上記のアンケート例のように、予め設定された評価段階に従って、ある特定の物事や事象を判断させる方法を「評定尺度法」といいます。そして、その評価段階のことを「リッカート尺度」というのです。
この分析方法はレンシス・リッカート氏(アメリカ合衆国の社会心理学者)によって初めて使用された方法で、彼の名前から「リッカート尺度」と名付けられました。
リッカート尺度はどんな時に使うのか
リッカート尺度は回答者の意見や認識、行動の程度を測定するための代表的な手段のひとつで、回答者にとって明確な事実を回答するものではない、白黒ハッキリ回答しづらい設問であったとしても、その程度や振れ幅を段階的に聴取することができるというメリットがあります。
段階的に聴取するため、アンケートの深い考察も可能になります。
リッカート尺度で得られたデータは、調査の性質に応じて、記述的にも分析的にも用いることができ、意見や評価、ユーザーの行動などを分析することに使用されます。

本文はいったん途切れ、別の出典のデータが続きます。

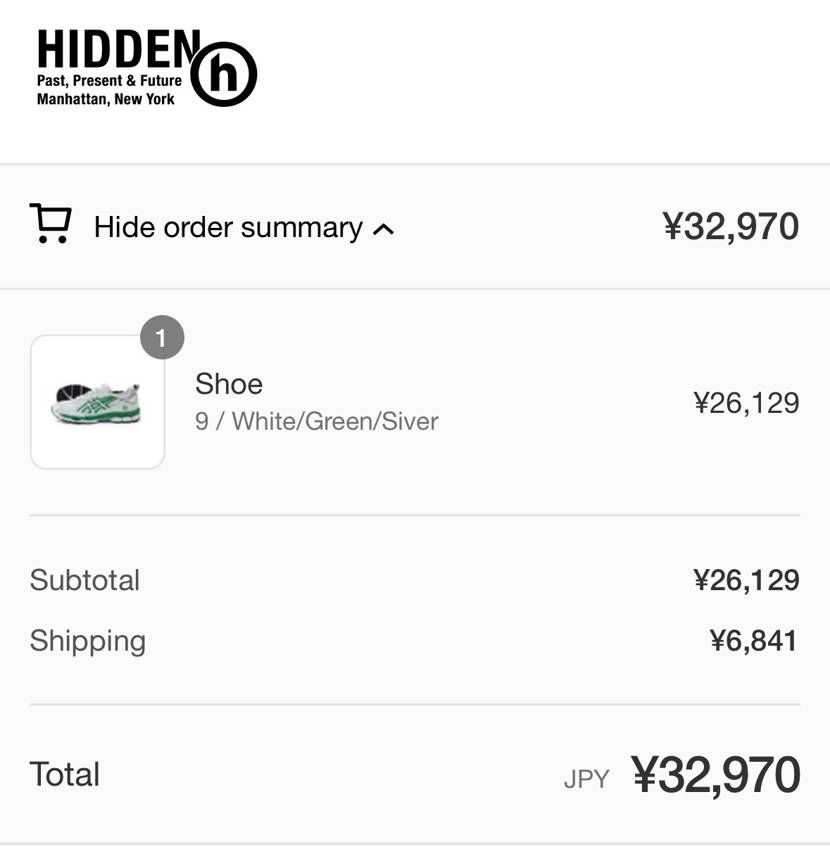This screenshot has height=849, width=830.
Task: Click the Subtotal label
Action: tap(85, 580)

これらの情報を分析することによって、企業は顧客が自社のサービスや商品に何を求めているのか、何を維持すべきか、何を改善すればよいかといったことが把握できるようになります。
リッカート尺度を使うメリット
リッカート尺度を使うメリットは以下の通りです。
使用することや管理がしやすい
リッカート尺度は、アンケート設問の設計と実施が簡単であり、回答する方も直感で回答することができます。

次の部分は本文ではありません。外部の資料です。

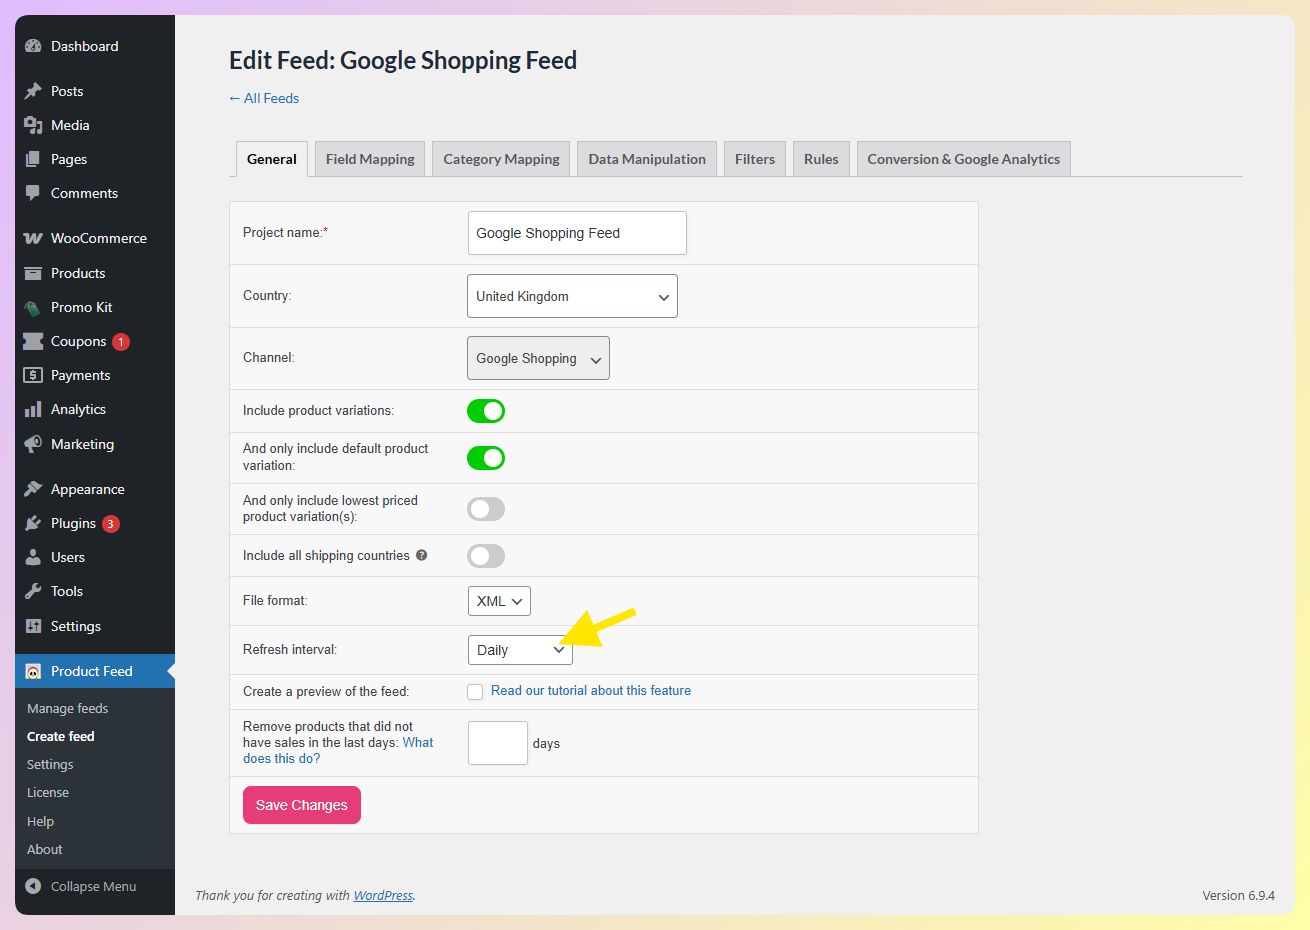Open the Analytics icon in the admin menu

(x=33, y=409)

シンプルな設問形式のため、顧客からのフィードバックを収集するための優れた方法となります。
傾向把握がしやすい
リッカート尺度は、時間の経過とともに一貫した結果を生み出し、リサーチにおいて顧客の回答の傾向を把握することに役立ちます。
そして、この情報を自社のサービスや商品に向けたビジネス上の意思決定に役立てることができるのです。
異なる顧客層を把握することができる
リッカート尺度を用いることで顧客ごとの信念や意見、行動などのフィードバックにおける様々な領域を測定、分析できます。
リッカート尺度を使えば、これらすべての分野を幅広く俯瞰することができ、マーケティングにおける顧客像の把握をすることができるのです。
リッカート尺度が用いられる調査例
リッカート尺度は、代表的なアンケート設計のひとつです。そのため、あらゆるリサーチで用いられています。以下がその一例となり、それぞれの設問で評価を取りたい項目を列挙し、それぞれに対して段階的な選択肢をマトリクス形式で回答してもらう形も多いです。
ブランド認知度調査
Q.以下のブランド毎にあなたがそのブランドをどの程度好きか教えて下さい。
企業イメージ調査
Q. 当社のイメージについて、以下の項目毎に当てはまるものを選んで下さい。
パッケージ評価
Q.パッケージデザインを確認し、以下のそれぞれあてはまるものをお答えください。
広告効果測定調査
Q.この広告を見てあなたはどのように感じましたか。
NPS調査(顧客推奨度調査)
Q.あなたはこの商品を、誰かに勧めたいと思いますか?
まとめ
このようにリッカート尺度は回答者にとってもなじみのあるアンケート形式のため、回答いやすく、調査項目を段階的に評価することできるメリットがあります。
一方でデメリットとしては、尺度の段階を分けすぎた場合やマトリクス形式の設問が多すぎると回答者の負担が増えてしまう点や、中立的な尺度は回答が集中しやすく、意図しない回答となる可能性もあります。
回答者への負担が増えてしまうと回答の途中離脱が起こってしまうことや、いい加減な回答が集まりやすくなってしまう懸念があります。回答者の立場に立ったアンケート設計を心がけて、回答負担の少ないアンケートを設計するようにして、リッカート尺度を有効に活用していきましょう。